People need to pay for what they want
Here we go again. I noticed in last night’s paper two non-related stories of citizens wanting someone else to pay for their purchase.
First of all, to address Suzanne Fouty wanting to add 50 cents per month to our water/sewer bills for the spay/neuter program. I want to say at the outset your program is admirable and does good work but, I am so tired of my utility bill being looked at as a piggy bank for something other than water/sewer. The key word is utility bill; I don’t agree with the city adding $1 per month for sidewalks to it, let alone money for spay/neuter and a part-time coordinator’s salary. Apply to the Leo Adler for help or other charitable organizations, have fundraisers, raise the fee you charge for adoption, be creative in seeking funds, but don’t look at my utility bill as a piggy bank.

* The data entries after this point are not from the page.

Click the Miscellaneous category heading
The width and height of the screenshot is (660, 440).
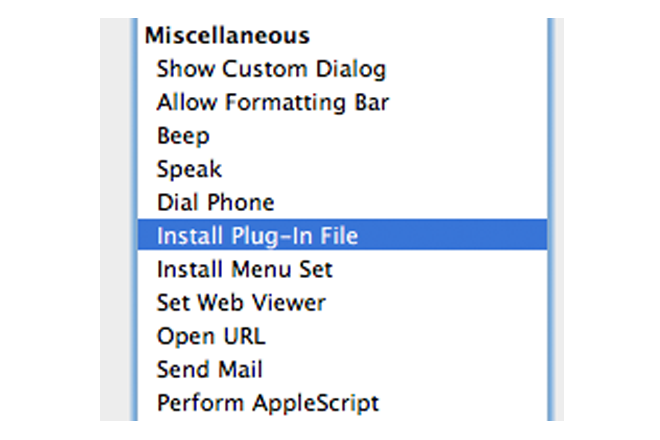click(x=227, y=36)
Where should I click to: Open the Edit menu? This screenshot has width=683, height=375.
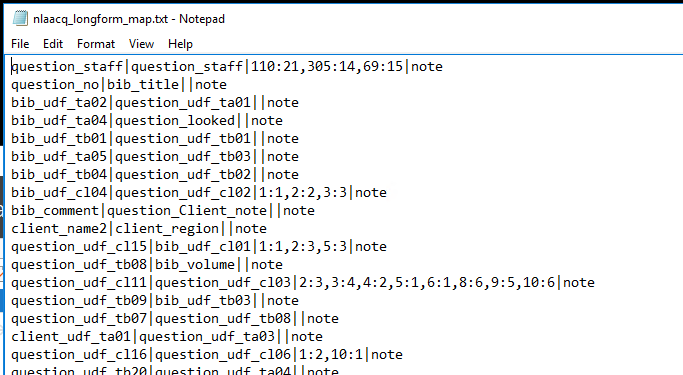(x=53, y=44)
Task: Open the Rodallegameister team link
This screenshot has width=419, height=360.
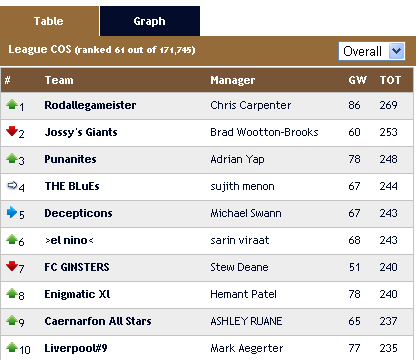Action: (x=90, y=105)
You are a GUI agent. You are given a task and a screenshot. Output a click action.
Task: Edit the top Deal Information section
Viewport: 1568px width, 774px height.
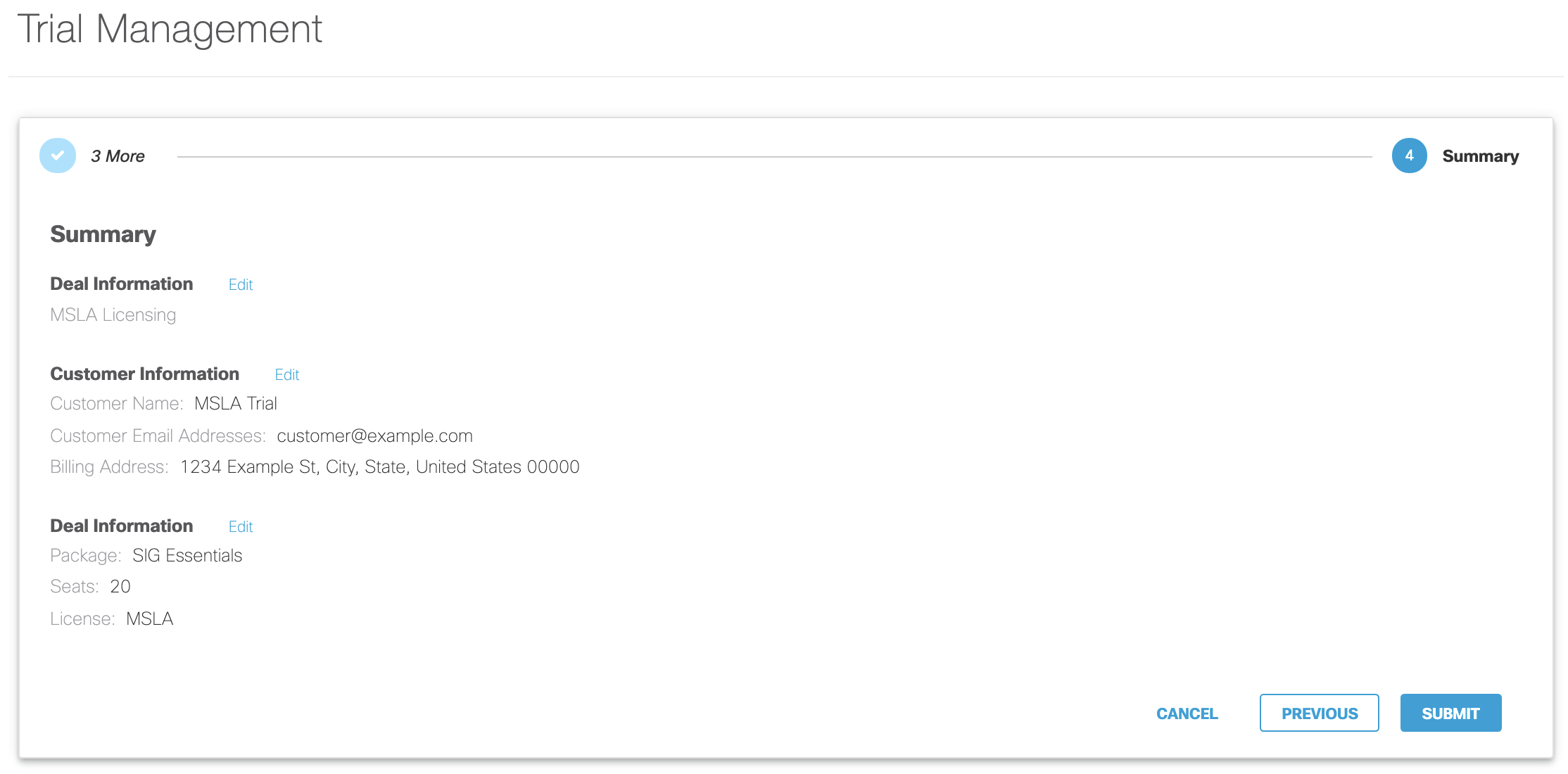tap(241, 285)
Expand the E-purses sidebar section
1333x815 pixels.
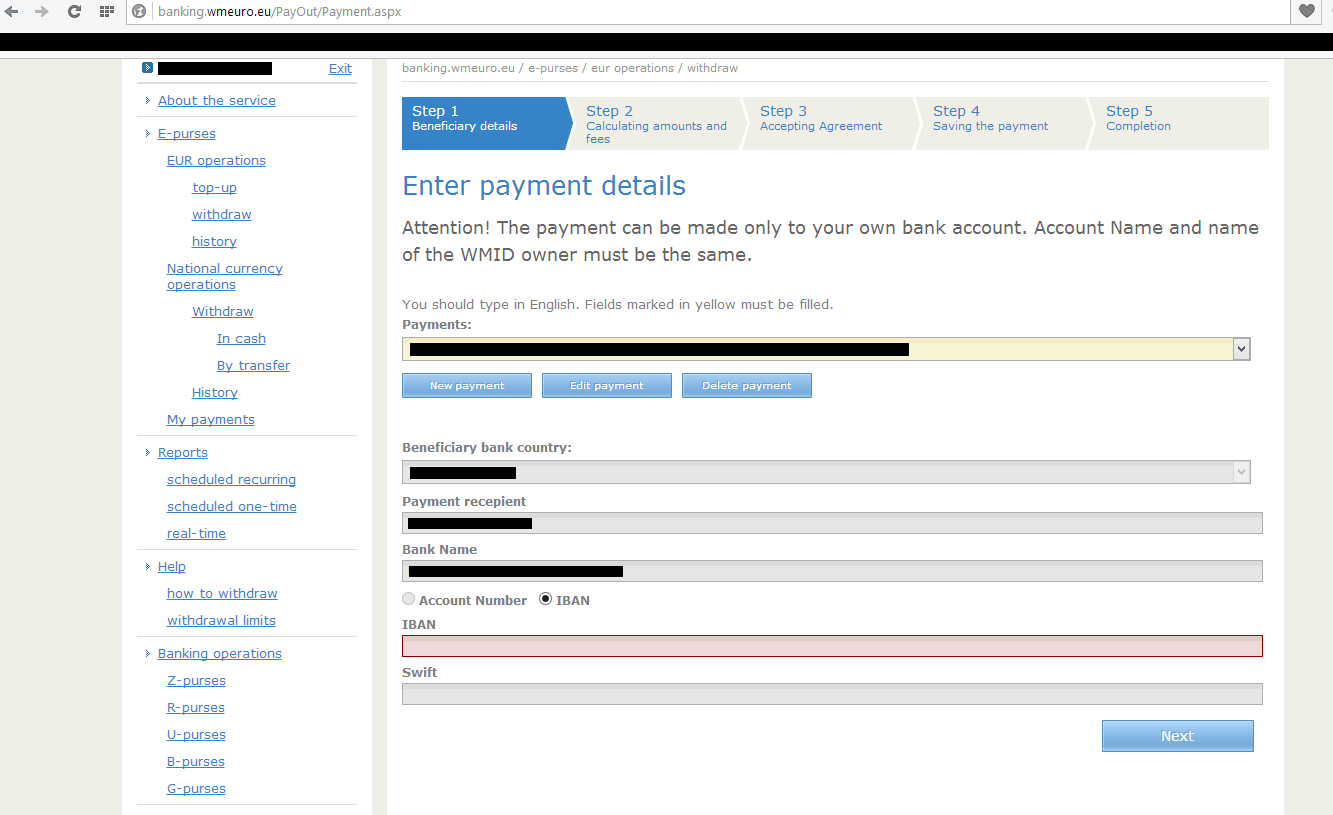pyautogui.click(x=186, y=133)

I do take issue with Fouty saying how I feel about 50 cents reflects on how I feel about animals. We had a cat adopt us 11 years ago and she is the joy of our lives; our love for animals is not an issue.

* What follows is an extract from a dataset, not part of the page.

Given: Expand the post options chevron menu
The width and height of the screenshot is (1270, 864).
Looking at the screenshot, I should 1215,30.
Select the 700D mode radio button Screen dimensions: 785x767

Secondly, I would like to address the Resort Street property owners who don’t want to pay for what they ordered. We live on 11th Street, which was paved in 1980 — no curbs, no sidewalks, no underground utilities, no fancy metal framework to hide our garbage cans behind, and it was assessed at $7 per foot to the property owners. Now fast forward 1/3 of a century, pave a street, beautiful new sidewalks, underground utilities, fancy metal framework hiding your garbage containers and you don’t think you should pay anything? Come on now, you are business owners; we used to have a café downtown. If you came in and ordered a meal, you better believe you wouldn’t leave until you paid for it. Just as you won’t give me a new car for my birthday and my wife a diamond necklace for hers. Now you know, you ordered the steak, now pay for it.

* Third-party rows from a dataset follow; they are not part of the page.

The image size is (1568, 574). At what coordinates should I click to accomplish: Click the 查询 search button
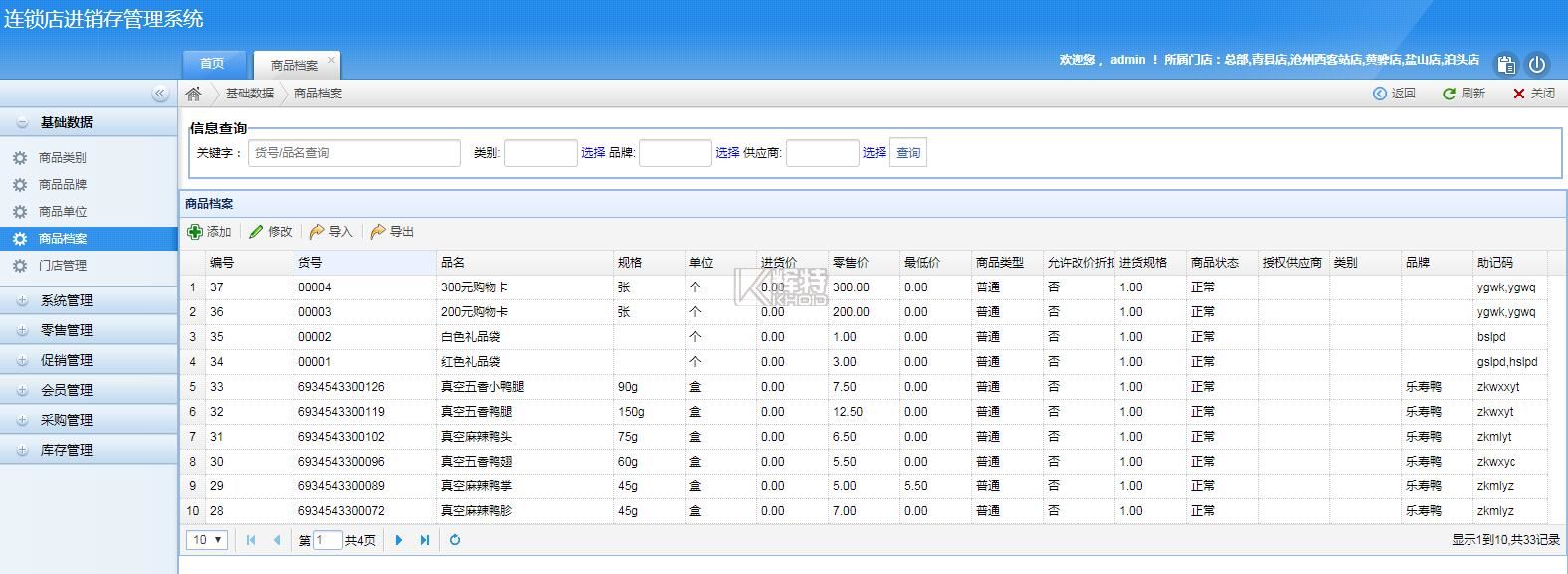pos(908,153)
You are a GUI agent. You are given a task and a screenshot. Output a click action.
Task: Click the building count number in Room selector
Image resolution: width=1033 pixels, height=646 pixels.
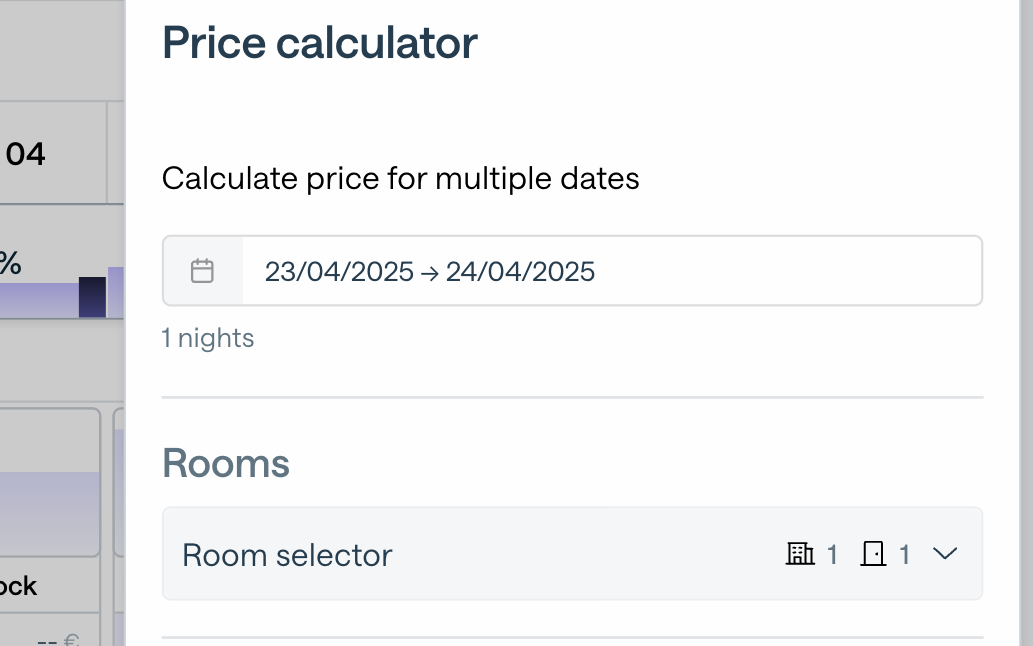(832, 555)
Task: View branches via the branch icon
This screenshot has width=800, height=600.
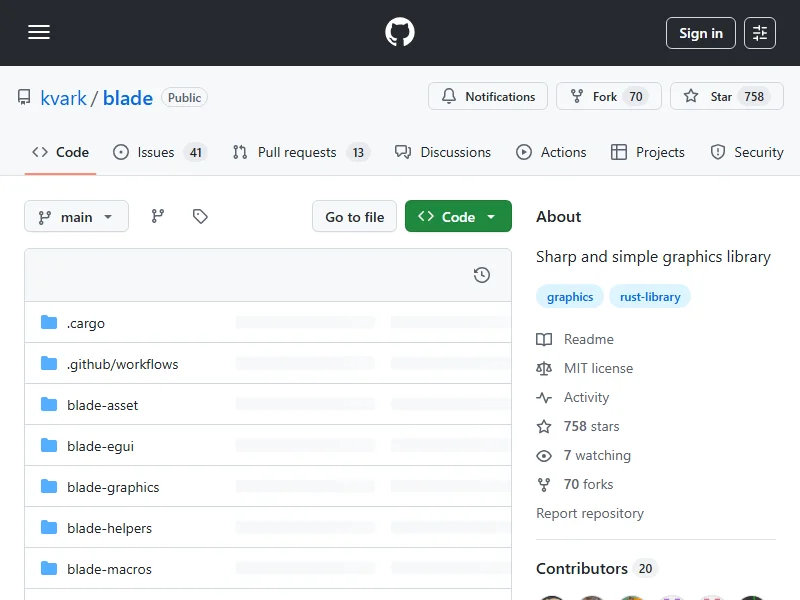Action: click(x=158, y=216)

Reminded again why Baker is a great place to live
To Virginia Kostol, who found my money and turned it over to Shannon Kanyid, who got it to me: I thank both of you very much, providing once again Baker is a great place to live.
Sticking up for the venerable VHS tape and the VCR
If you need further proof that our technology actually peaked in the 1980s, I present to you the much-maligned VHS tape.
I currently watch VHS tapes that were manufactured in the late 1970s and early 80s on a VHS machine made not long after. Thirty-five years later and they play just fine.
From an archival standpoint, a VHS tape will last 100+ years if kept cool and dry. Each cassette is a marvel of wheels, pins and magnetic tape. By contrast, a DVD or Blu-Ray is a cheap 15-cent plastic disc that has a shelf life of two to five years. If you have children, make that two to five months. If they are toddlers, it’s more like two to five minutes. One lateral scratch on the label or playing-side and your favorite movie is finished.
Libraries all over the country are replacing the best archival video format they have in favor of an inferior knock-off that will render their entire archive obsolete in just a few years. That means, in order to preserve our national film heritage, a library will have to consistently replace their most popular titles, over and over and over again.
Consumers are being duped into doing the same thing.
Troubleshooting a VCR and/or VHS tape usually requires nothing more than some alcohol, Q-tips, a pair of scissors, some scotch tape and a little patience. Troubleshooting a DVD or Blu-Ray player and/or disc means buying a new DVD or Blu-Ray player and/or disc. This is madness.
If you want a film heritage you can actually pass on to your children, then pony up the 50 cents to a dollar and save a VHS today.
Oh, and the best part: I can still fast-forward through the commercials. Can you?